Un baile para recordar

Cuando entramos a la habitación, lo vimos de pie, con su sombrero de copa bien puesto y una sonrisa de pura emoción. Sus pies ya marcaban el ritmo, como si la música sonara solo en su cabeza. Era un caballero elegante, de esos que llevan la alegría en el cuerpo y el swing en el alma.

De pronto, empezó a moverse. Sus pasos eran ágiles, precisos, como si la bata de hospital fuera un traje de gala y la habitación, una auténtica pista de baile. Nos miramos un instante, sonreímos y, sin dudarlo, nos lanzamos a seguirle el ritmo.

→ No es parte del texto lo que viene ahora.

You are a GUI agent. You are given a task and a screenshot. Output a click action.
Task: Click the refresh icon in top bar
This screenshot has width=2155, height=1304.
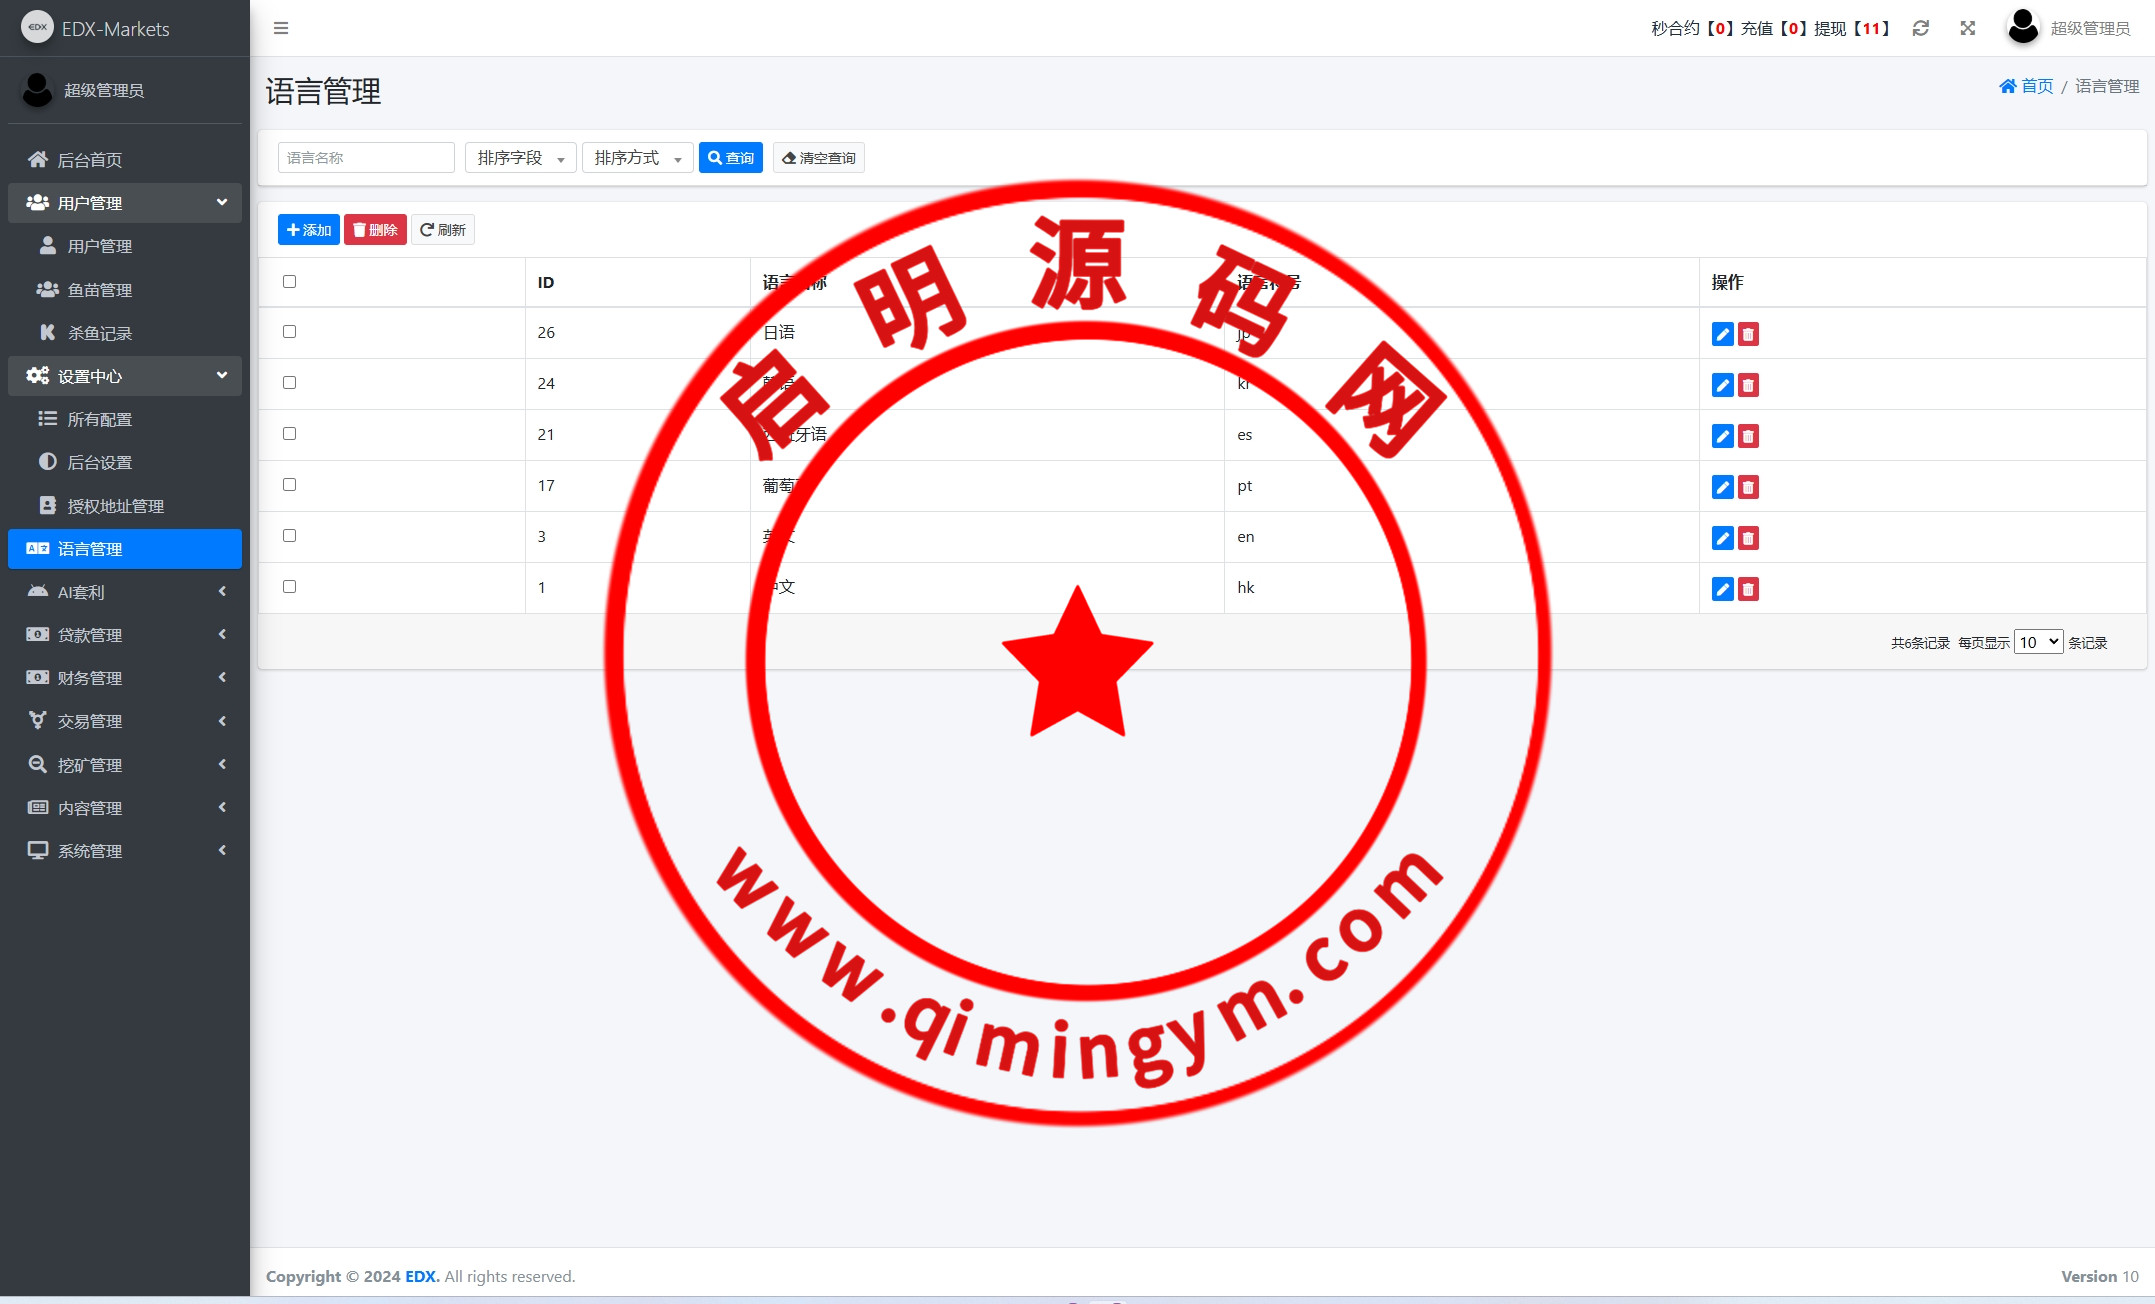(1920, 28)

Giros, saltos, risas… Él marcaba los tiempos con su voz en inglés, mientras nosotras tratábamos de no tropezar con nuestros propios zapatos gigantes. Y, por unos segundos, el hospital desapareció. Solo quedaba la música imaginaria, el vaivén de los cuerpos y la risa compartida.

Las enfermeras se asomaron con sonrisas cómplices. Un médico que pasaba chasqueó los dedos al ritmo del swing. No éramos payasas visitando a un paciente. Éramos bailarinas en un gran espectáculo, invitadas de honor de aquel hombre que, por un instante, olvidó los diagnósticos para ser solo lo que siempre había sido: un bailarín.

Cuando el último giro terminó, él respiró hondo y apoyó una mano en el pecho. Sus ojos brillaban. Nosotras también nos quedamos en silencio un segundo, sin necesidad de palabras.

Porque en ese momento entendimos que la felicidad no siempre es algo que llevamos con nosotras. A veces, es algo que ellos nos regalan.